— TASK PROMPT —
Copy the stretch of the records from the line containing "RESTRICTIONS [312, 203]" through the line containing "scrumptious [718, 971]", reproducing each line unchanged.

↓

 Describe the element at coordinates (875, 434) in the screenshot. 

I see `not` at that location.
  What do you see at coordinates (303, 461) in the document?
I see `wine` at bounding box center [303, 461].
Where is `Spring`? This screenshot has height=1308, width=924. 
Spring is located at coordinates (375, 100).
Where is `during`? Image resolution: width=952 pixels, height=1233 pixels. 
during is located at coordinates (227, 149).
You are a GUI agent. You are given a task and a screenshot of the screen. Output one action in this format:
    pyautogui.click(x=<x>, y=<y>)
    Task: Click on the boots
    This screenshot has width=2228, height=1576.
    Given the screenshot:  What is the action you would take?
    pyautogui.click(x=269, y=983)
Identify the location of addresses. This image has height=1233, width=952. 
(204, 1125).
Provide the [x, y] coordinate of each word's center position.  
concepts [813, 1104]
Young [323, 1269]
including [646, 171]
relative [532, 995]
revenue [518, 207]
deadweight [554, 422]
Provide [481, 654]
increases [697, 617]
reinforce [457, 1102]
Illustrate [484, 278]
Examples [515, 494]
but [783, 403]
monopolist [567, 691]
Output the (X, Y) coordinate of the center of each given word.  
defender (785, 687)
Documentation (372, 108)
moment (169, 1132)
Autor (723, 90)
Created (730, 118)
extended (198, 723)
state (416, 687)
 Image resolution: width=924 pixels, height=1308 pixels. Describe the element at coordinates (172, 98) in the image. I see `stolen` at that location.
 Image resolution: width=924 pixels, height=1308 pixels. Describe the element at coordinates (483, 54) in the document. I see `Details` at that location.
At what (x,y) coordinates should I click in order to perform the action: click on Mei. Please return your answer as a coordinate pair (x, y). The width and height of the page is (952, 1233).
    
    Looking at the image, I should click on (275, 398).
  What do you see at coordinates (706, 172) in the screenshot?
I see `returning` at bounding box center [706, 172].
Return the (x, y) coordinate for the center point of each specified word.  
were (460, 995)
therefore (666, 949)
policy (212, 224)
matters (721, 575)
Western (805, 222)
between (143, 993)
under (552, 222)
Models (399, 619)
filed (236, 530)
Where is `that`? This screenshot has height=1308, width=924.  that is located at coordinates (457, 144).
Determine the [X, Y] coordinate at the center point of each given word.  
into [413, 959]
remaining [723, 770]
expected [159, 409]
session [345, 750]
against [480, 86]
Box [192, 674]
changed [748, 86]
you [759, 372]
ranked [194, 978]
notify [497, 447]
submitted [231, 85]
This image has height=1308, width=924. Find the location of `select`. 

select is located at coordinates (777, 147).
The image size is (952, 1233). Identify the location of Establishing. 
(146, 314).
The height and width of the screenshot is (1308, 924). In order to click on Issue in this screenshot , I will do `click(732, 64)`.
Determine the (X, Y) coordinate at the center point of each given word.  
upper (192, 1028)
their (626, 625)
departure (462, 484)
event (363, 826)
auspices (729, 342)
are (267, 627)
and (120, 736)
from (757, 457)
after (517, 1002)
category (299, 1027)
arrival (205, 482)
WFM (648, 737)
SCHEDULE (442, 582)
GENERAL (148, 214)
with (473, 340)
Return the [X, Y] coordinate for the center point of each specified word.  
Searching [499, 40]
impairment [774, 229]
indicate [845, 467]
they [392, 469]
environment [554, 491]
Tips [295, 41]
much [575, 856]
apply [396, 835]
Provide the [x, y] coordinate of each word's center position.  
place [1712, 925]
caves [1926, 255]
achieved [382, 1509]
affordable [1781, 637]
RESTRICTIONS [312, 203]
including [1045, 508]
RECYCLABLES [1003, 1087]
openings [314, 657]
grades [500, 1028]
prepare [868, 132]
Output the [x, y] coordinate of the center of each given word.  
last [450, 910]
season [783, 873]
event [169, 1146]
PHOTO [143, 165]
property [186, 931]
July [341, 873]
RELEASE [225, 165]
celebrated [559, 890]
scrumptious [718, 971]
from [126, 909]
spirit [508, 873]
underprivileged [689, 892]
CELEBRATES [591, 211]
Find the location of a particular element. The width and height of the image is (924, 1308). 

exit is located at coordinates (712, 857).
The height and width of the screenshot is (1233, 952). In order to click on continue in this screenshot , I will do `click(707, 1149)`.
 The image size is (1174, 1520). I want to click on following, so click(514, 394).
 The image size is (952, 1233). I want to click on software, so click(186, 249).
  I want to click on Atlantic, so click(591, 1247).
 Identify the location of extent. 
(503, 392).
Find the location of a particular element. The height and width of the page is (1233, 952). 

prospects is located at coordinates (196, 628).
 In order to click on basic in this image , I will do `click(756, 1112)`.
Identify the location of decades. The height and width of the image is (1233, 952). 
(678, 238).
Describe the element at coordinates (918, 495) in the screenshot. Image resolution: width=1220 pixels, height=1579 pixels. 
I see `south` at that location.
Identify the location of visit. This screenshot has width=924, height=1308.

↑

— SOLUTION TO THIS TASK —
RESTRICTIONS [312, 203]
including [1045, 508]
RECYCLABLES [1003, 1087]
openings [314, 657]
grades [500, 1028]
prepare [868, 132]
Output the [x, y] coordinate of the center of each given word.  
last [450, 910]
season [783, 873]
event [169, 1146]
PHOTO [143, 165]
property [186, 931]
July [341, 873]
RELEASE [225, 165]
celebrated [559, 890]
scrumptious [718, 971]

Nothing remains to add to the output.